PEPS communiqué https://confpeps.org/declaration-politique-de-peps-sur-lescalade-usa-israel-iran/
PEPS condamne avec la plus grande fermeté l’offensive militaire lancée par les États-Unis et Israël contre l’Iran — opération dénommée Epic Fury — avec l’objectif affiché de renverser le régime iranien et de « mettre fin à la menace nucléaire ». Cette escalade marque une nouvelle étape d’un conflit qui risque d’embraser toute la région. Ces frappes massives, qui ont touché des centres urbains comme Téhéran, marquent un tournant historique . Nous dénonçons particulièrement le ciblage d’infrastructures civiles et éducatives, telles que les écoles de jeunes filles, qui constitue une violation flagrante du droit international et une attaque lâche contre l’avenir des peuples.
Un double combat : Contre l’ingérence et contre l’oppression
Tout en condamnant ces agressions impérialistes, nous réitérons notre rejet absolu du régime des mollahs. Nous ne confondons pas la nation iranienne avec le pouvoir théocratique qui l’opprime. Nous condamnons la répression sanglante menée par le régime contre sa propre jeunesse et les mouvements de libération interne.
Dans ce contexte, Donald Trump et Benjamin Netanyahu utilisent cette opération pour détourner l’attention des crises internes — chute de popularité, contestations sociales, déboires judiciaires, divisions politiques profondes. La guerre devient alors un instrument de consolidation du pouvoir.
Elle n’est pas menée pour la sécurité des populations, mais pour affirmer des positions stratégiques, justifier un durcissement autoritaire et masquer des impasses internes derrière une rhétorique nationaliste et belliqueuse.
Personne ne pleurera la mort du guide Khameneï, dictateur honni par la population, responsable de la mort de dizaines de milliers d’Iraniennes et d’Iraniens. Bien au contraire. Mais son élimination par les États-Unis et Israël (comme celle de Saddam Hussein ou de Mouamar Khadafi) n’apportera pas la liberté aux peuples d’Iran. L’émancipation des peuples d’Iran ne peut venir que des luttes menées à l’intérieur du pays.
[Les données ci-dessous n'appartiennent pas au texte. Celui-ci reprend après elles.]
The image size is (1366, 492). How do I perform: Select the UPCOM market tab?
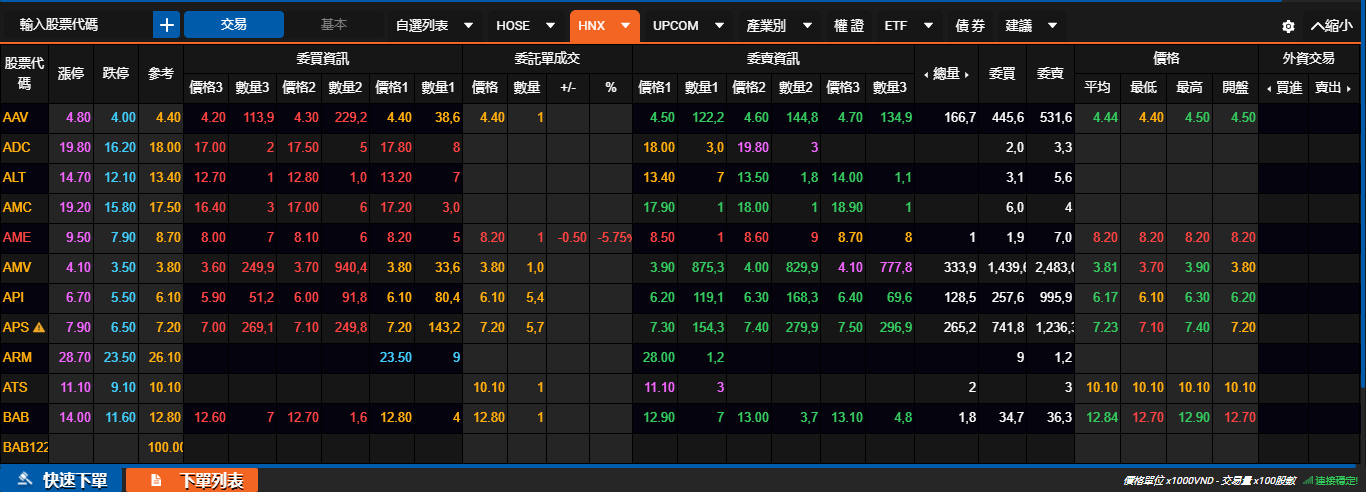686,26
La réalité c’est que les peuples trinquent — et en premier lieu les femmes, les enfants et les personnes marginalisées qui souffrent déjà sous les sanctions, la répression interne et les attaques militaires. Dans ce contexte, les violences militaires intensifient aussi les violences patriarcales : précarisation économique, violences sexuelles comme arme de guerre, et contrôles accrus des corps. La logique impérialiste et la logique patriarcale procèdent d’un même type de domination.
Une escalade aux dimensions mondiales
Les bombardements réciproques entre Israël et l’Iran, la mort de plusieurs hauts responsables iraniens et les ripostes militaires successives ont fait franchir un seuil dangereux au conflit.
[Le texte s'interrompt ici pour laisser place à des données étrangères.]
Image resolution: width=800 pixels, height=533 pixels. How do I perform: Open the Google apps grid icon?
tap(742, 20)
Ce qui se joue dépasse largement un affrontement bilatéral. Nous assistons à une recomposition géostratégique majeure.
Les États-Unis soutiennent pleinement Israël. L’OTAN s’aligne politiquement, même si tous ses membres ne souhaitent pas l’embrasement. L’Iran s’appuie sur ses réseaux régionaux — Hezbollah au Liban, Hamas en Palestine, milices en Irak et en Syrie. La Russie et la Chine observent attentivement, renforçant leurs liens avec Téhéran dans une logique d’équilibre face à l’hégémonie occidentale. Le Moyen-Orient redevient un carrefour central des rivalités entre blocs.
Cette escalade dépasse l’affrontement bilatéral : elle affecte directement la vie quotidienne de millions d’Iraniens, de familles déplacées et de populations civiles prises entre frappes aériennes, bombardements et ripostes militaires. Les zones urbaines, déjà fragilisées par des crises sociales, subissent des destructions massives et des pertes humaines considérables.